Seven people — from Bathurst, Moncton, Saint John and Nova Scotia — said they bought puppies from a breeder named Lisa Chiasson. Within days of being brought home, five of the dogs died from parvovirus, and two others got sick.
The New Brunswick SPCA said it is investigating the complaints about Lisa Chiasson, who also goes by the name of Tanya White, and the Bathurst kennel, which has come to the agency's attention in the past.
Young dogs are especially at risk of parvovirus, which attacks the intestines or the heart muscle, depending on the form it takes, according to PetMD.
CBC News has been unable to reach Chiasson for comment at the number she provided to people who bought the puppies, despite repeated attempts since late last week.
'All I could do was cry'
Brittany Cramm of Quispamsis said she took her puppy, Prince, to the vet one morning, sure he was close to death.
"I knew he wasn't going to make it," said Cram, 19. "He just couldn't even hold his head up. He was trying with all his might, and he couldn't. All I could do was cry."
She said she purchased the puppy two weeks ago from a woman who called herself Tanya White.
The seven pet owners interviewed by CBC News said they had spoken to the New Brunswick SPCA about their concerns.
There was an investigation, but when the SPCA learned the breeder was licensed, the investigation was dropped.
The recent complaints led the agency to reopen the investigation, he said.
The mix-breed puppies, often part Labrador and Rottweiler, have been selling for $150 to $175.
Cramm said she could tell something was wrong the moment she met the puppy seller in the Champlain Mall parking lot in Dieppe on Nov. 5.
Could feel his bones
"When I got the puppy, I could tell it wasn't looked after or cared for," she said. "The odour that came from him lingered through the whole car, and my whole family was like, gagging. He was so skinny I felt so bad. I could feel all his ribs and hip bones."
Although Cramm's puppy died seven days later, a Moncton woman said the dog she purchased from the Bathurst breeder fared better after being diagnosed with parvovirus and treated.
Sarah Beaton, who picked up her puppy Jetta, in the same Dieppe parking lot, said the dog is fine now but news that another puppy died worries her.
"My anxiety was sky high, wondering, is my dog next? Because when you get a puppy right away automatically you are going to fall in love with them, right? So for me it was, 'Oh, my gosh, there is another one.'"
'No life in her'
Beaton said she took her puppy to the vet the day after bringing her home because she had been worried about the puppy's fragile condition.
"When we first brought her home she seemed to have no life to her," she said. "It was really sad. She wasn't acting like a normal puppy. At first I thought it was the environment, but the second day I felt it in my heart that something was off."
Cramm said she posted the news about her dog's death on Facebook and received about 200 messages from people telling her they had a similar experience.

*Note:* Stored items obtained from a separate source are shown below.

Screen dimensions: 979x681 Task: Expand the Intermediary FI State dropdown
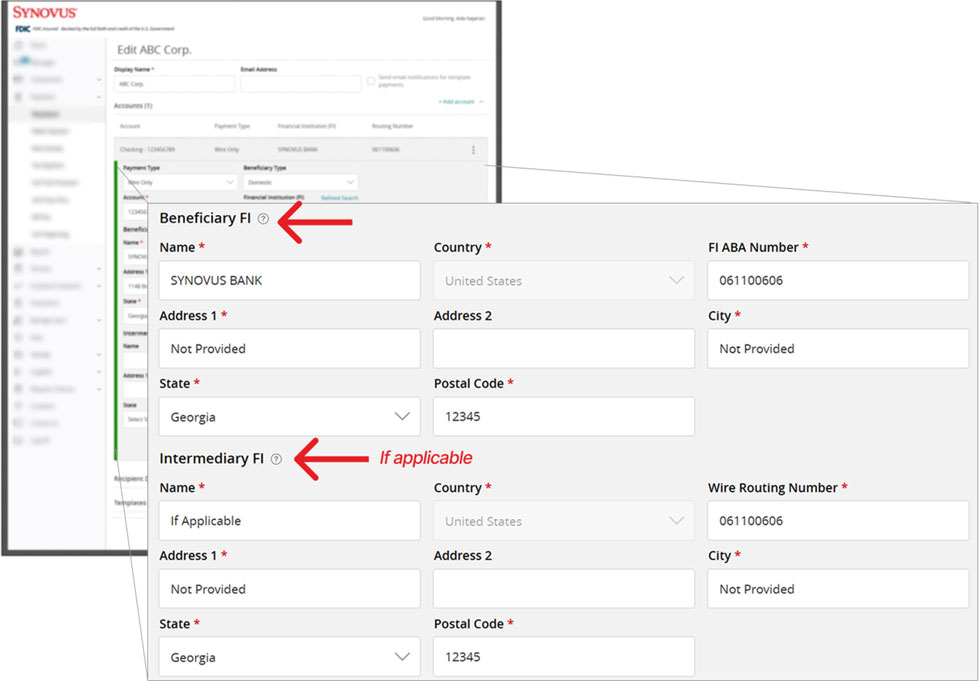pyautogui.click(x=289, y=657)
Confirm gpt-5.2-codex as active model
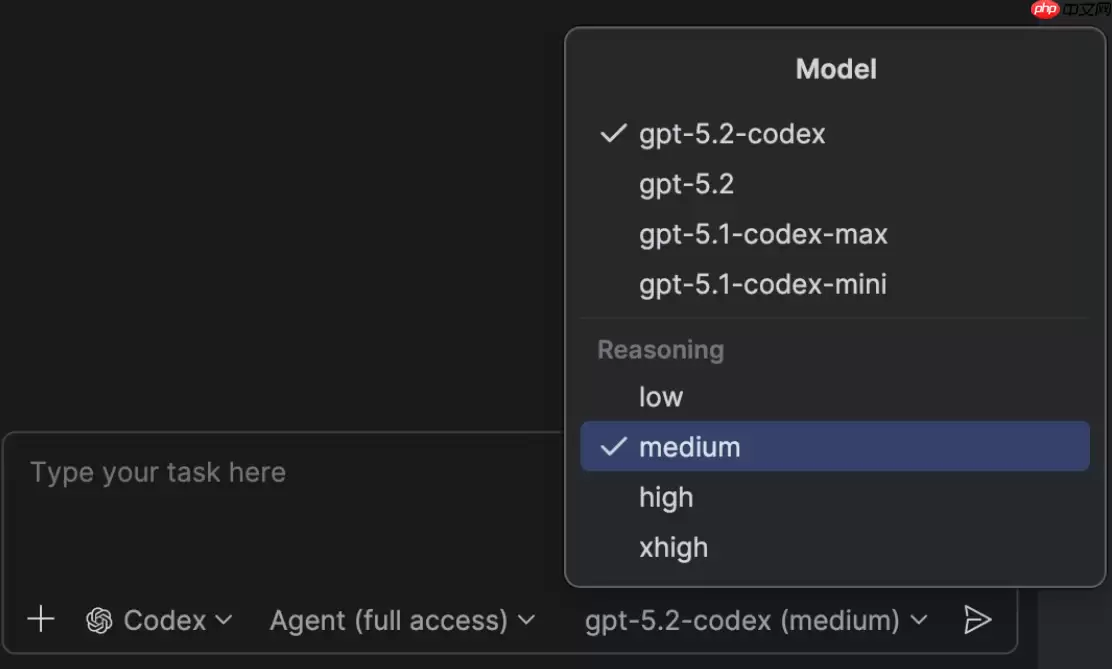Viewport: 1112px width, 669px height. (x=732, y=134)
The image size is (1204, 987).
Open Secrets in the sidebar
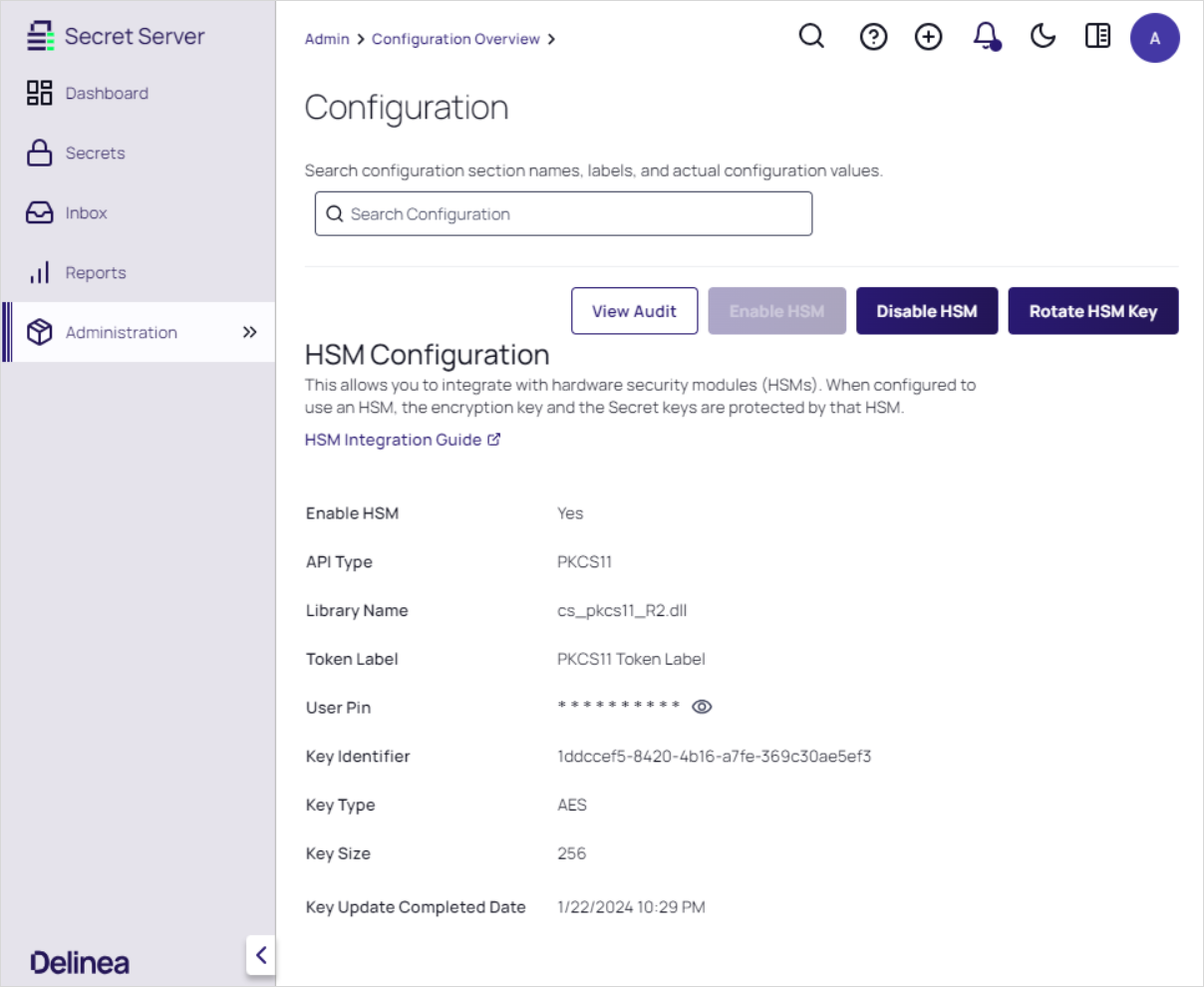pos(95,153)
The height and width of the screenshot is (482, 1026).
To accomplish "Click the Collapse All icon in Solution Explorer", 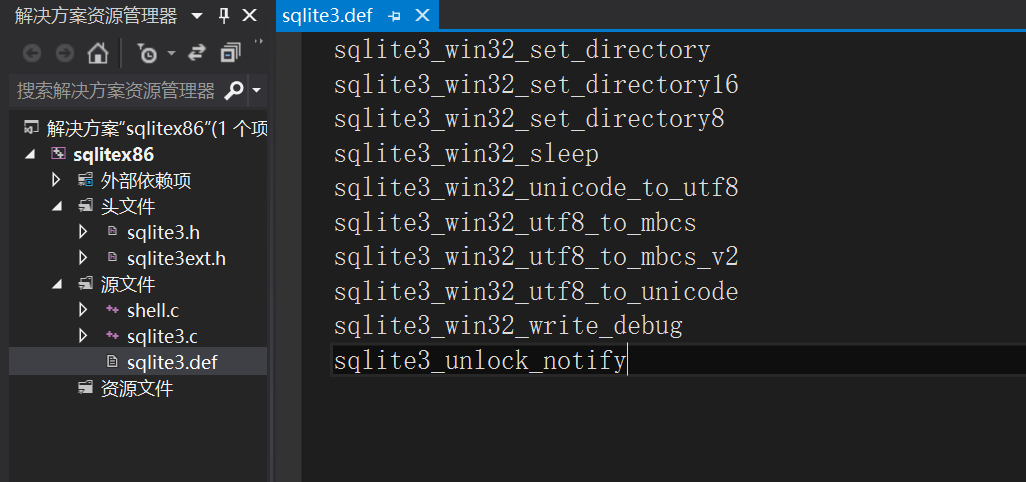I will tap(231, 53).
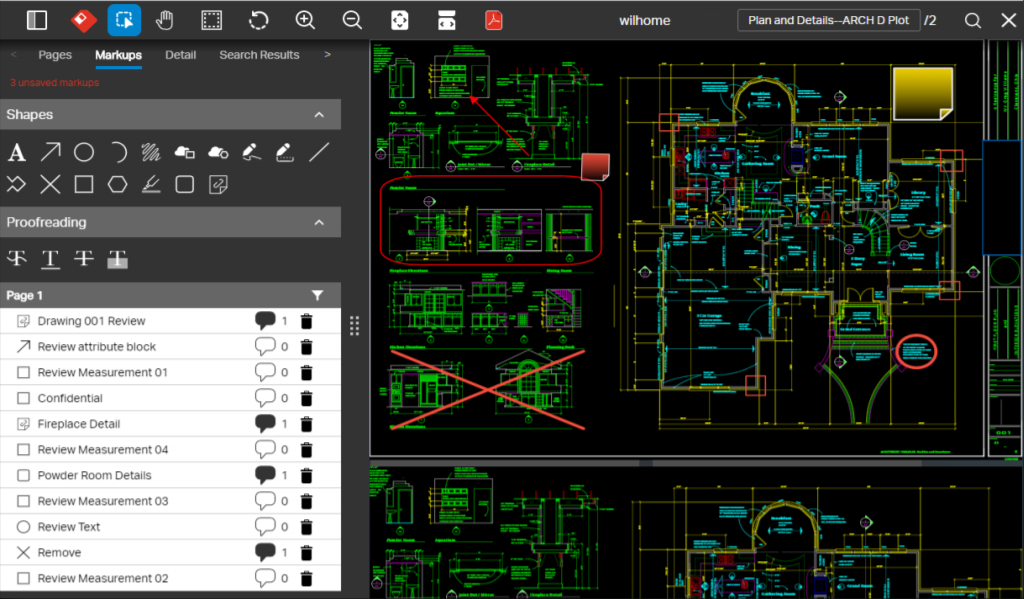Select the Powder Room Details markup
Image resolution: width=1024 pixels, height=599 pixels.
click(95, 476)
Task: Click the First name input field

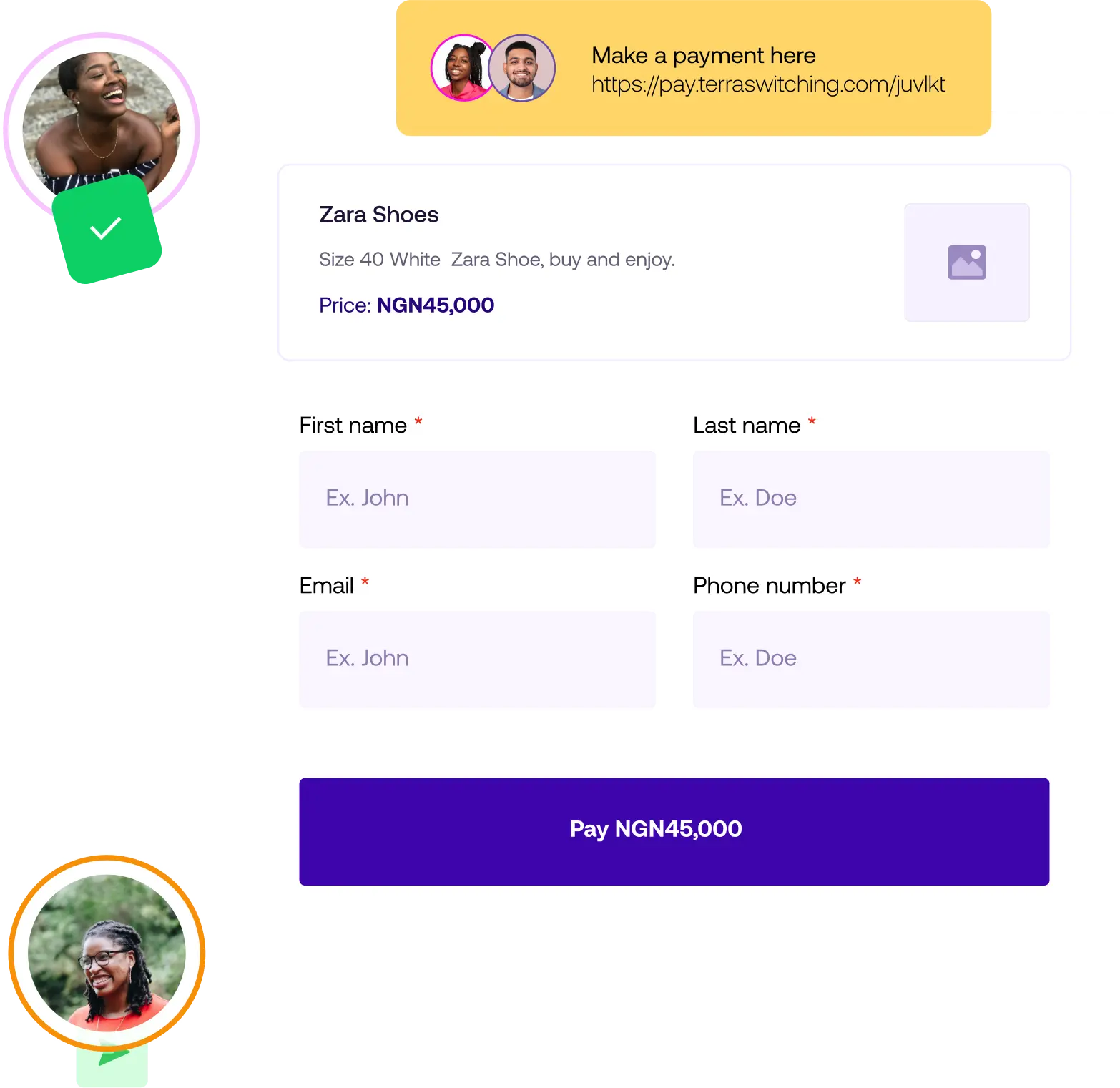Action: click(477, 499)
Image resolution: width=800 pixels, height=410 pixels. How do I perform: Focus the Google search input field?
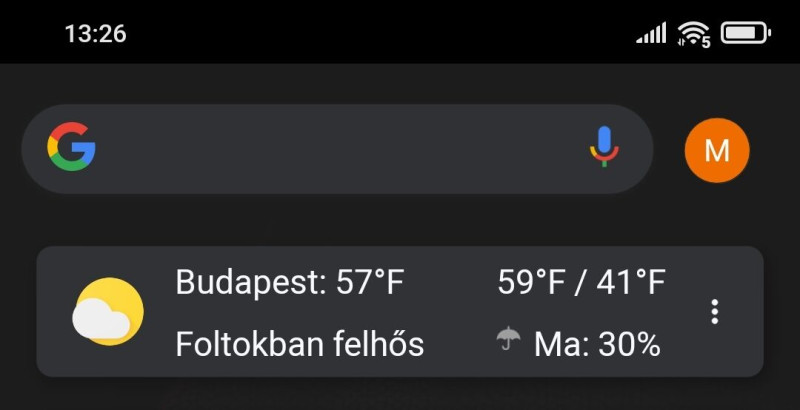[x=337, y=149]
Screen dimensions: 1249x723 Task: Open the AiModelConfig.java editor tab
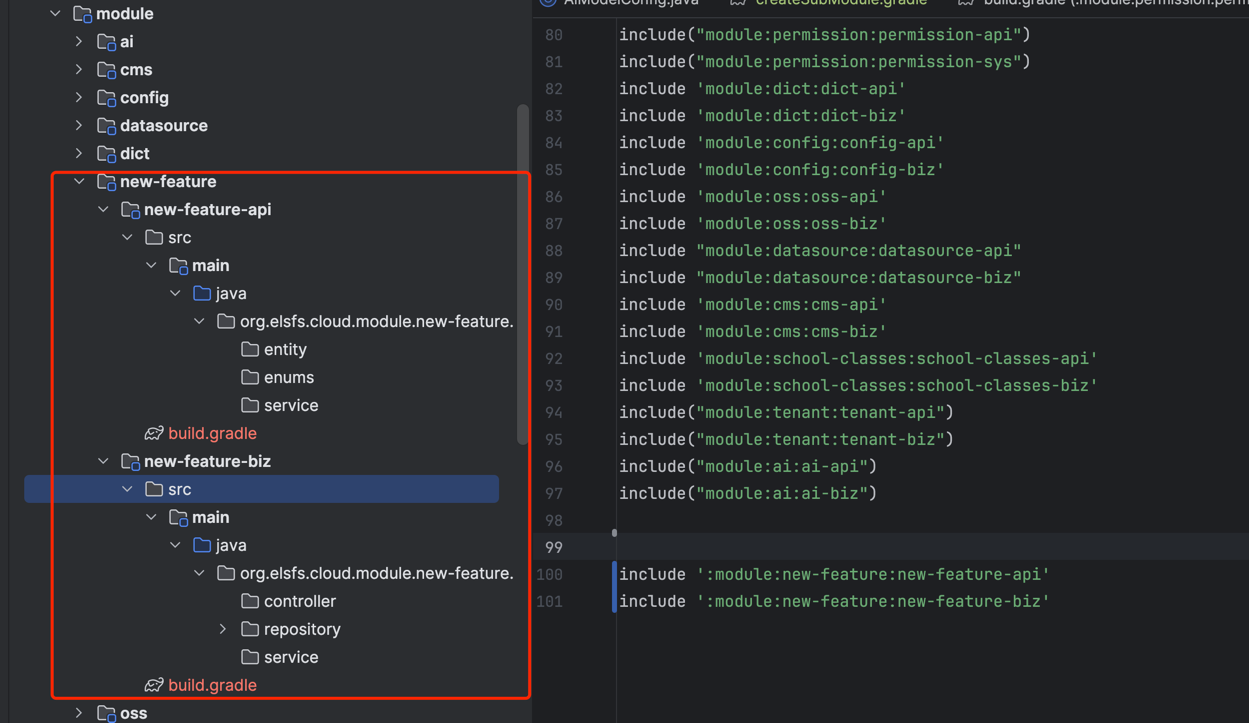point(630,3)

People from Bathurst contacted her to pass along the seller's name and tell her the woman runs the family dog business with her husband and daughter, Cramm said.
A 'tough' lesson
Another Moncton woman, Pat Jordan, whose dog came from the same litter and also died from parvovirus this month, said the experience was eye-opening.
"It's been a very hard learning experience," she said.
"A very tough lesson to learn to not buy puppies from backyard breeders. To make sure to see where they are living. I think that's a big thing."